Dave, you've got to decide what your're going to do.  A CNC router won't do what even the smallest column mill can do.  Along with a small lathe even the smallest column mill can do all sorts of small metal projects.  Any of the small column mills will do small parts to within a couple of thosandths, depending on how careful you are.  The round column "mills" are glorified drill presses.  Like Orv said, you have to plan your work flow very carefully because every time you raise or lower the drilling head it goes out of alignment and has to be carefully trammeled back into place.  There are workable fixes on hobby machining sites about using a laser pointer and a scale on the wall which work.  But it is a lot of extra hassle.

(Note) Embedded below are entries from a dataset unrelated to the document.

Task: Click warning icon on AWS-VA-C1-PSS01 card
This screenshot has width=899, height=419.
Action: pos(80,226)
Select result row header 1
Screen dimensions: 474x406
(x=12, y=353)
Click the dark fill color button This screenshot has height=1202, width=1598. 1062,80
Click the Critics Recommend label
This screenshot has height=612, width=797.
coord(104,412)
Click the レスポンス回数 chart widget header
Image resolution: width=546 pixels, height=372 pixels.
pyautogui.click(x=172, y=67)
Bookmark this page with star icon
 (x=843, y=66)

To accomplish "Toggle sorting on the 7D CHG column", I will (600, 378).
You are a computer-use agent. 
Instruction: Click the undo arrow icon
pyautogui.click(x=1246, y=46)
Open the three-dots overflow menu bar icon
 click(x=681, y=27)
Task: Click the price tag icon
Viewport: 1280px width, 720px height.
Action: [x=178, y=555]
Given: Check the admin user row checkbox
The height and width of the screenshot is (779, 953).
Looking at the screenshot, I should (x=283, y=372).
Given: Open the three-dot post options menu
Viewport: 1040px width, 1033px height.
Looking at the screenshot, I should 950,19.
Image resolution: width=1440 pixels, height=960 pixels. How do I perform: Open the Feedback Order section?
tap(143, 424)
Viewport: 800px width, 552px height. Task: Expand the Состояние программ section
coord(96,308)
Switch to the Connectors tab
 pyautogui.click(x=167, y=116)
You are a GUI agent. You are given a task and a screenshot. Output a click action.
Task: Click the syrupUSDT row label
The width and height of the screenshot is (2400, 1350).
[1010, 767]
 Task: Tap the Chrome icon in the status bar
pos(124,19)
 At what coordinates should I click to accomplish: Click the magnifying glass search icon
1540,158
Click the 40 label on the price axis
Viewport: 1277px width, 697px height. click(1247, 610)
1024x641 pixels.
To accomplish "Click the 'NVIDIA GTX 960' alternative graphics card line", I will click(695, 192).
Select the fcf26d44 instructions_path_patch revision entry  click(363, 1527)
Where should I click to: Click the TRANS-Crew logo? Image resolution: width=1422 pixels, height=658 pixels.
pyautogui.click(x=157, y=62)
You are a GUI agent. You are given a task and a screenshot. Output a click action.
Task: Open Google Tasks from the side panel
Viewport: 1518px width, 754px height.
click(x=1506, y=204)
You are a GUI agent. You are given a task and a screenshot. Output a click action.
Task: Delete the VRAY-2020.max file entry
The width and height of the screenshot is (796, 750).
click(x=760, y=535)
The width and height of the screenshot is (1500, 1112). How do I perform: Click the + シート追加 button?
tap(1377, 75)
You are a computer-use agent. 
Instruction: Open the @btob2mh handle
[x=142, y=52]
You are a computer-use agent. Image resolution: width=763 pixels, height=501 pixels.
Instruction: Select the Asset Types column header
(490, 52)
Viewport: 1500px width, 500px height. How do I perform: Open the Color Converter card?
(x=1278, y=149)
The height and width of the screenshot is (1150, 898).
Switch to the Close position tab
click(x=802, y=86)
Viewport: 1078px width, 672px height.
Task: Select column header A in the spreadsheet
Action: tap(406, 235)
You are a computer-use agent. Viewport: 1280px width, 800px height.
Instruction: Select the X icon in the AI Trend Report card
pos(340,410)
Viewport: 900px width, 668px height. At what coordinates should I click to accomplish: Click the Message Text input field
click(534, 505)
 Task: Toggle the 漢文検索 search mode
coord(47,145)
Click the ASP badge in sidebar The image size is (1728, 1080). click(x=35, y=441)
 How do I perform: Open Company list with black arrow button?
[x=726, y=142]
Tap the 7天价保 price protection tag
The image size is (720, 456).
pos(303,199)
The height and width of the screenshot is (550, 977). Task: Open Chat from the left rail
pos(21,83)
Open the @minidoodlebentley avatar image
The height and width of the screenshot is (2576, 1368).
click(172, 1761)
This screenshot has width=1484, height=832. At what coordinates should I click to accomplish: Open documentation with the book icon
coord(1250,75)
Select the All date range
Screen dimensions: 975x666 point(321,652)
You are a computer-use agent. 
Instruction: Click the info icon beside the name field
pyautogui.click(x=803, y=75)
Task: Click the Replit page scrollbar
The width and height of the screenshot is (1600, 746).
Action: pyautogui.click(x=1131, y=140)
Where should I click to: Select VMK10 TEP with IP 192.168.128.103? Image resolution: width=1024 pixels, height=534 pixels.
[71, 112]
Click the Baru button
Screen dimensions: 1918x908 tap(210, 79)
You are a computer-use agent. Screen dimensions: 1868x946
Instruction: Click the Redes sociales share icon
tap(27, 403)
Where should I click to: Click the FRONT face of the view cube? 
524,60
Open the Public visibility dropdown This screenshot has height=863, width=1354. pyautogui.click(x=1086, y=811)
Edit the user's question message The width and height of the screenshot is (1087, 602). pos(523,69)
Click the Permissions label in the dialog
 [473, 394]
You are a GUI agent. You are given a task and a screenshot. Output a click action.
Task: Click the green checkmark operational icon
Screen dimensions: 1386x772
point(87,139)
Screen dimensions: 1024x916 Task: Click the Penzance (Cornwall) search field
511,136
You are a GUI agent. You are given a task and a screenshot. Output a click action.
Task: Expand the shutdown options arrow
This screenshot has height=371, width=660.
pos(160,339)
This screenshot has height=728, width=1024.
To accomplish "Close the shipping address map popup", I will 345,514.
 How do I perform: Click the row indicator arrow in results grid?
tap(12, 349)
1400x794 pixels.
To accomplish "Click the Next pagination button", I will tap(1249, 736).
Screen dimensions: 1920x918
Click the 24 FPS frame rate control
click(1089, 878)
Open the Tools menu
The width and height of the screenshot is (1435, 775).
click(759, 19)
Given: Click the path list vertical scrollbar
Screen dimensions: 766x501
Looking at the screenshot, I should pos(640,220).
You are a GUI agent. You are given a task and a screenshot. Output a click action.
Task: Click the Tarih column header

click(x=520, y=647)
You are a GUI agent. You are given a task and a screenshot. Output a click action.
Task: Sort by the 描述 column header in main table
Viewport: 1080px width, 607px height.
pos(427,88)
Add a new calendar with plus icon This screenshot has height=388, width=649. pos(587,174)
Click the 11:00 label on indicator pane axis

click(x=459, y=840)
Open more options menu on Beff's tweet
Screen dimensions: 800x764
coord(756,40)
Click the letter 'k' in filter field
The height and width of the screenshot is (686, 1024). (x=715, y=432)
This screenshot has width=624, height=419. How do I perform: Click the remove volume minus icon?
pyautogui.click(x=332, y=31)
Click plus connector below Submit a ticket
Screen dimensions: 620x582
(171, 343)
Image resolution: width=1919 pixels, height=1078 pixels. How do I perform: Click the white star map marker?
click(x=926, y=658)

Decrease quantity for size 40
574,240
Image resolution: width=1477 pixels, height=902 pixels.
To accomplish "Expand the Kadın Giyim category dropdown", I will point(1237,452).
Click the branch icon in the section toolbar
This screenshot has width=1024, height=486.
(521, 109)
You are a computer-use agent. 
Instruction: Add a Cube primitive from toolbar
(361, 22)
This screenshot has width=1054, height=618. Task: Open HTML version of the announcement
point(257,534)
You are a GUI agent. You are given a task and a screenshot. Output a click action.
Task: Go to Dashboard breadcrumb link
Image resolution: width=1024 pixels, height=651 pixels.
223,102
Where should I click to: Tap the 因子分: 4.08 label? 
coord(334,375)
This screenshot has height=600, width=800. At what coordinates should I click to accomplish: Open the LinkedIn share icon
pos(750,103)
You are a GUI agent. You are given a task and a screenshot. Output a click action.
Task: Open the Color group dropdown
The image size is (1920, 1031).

The biggest question to ask yourself is just how big you want to go.  A bigger machine is generally stiffer and more accurate.  More or less, doubling the size makes it four times as stiff.  A bigger machine has a bigger table and you can put two or more setups on the table and switch between jobs or tasks quickly.  Just like a lathe, the bigger machine can make quick work of taking big cuts.  Milling a 1 in. slot .05 inches at a time gets boring fast.  The Sherline is well built, but is more limited in oomph compared to sightly larger machines.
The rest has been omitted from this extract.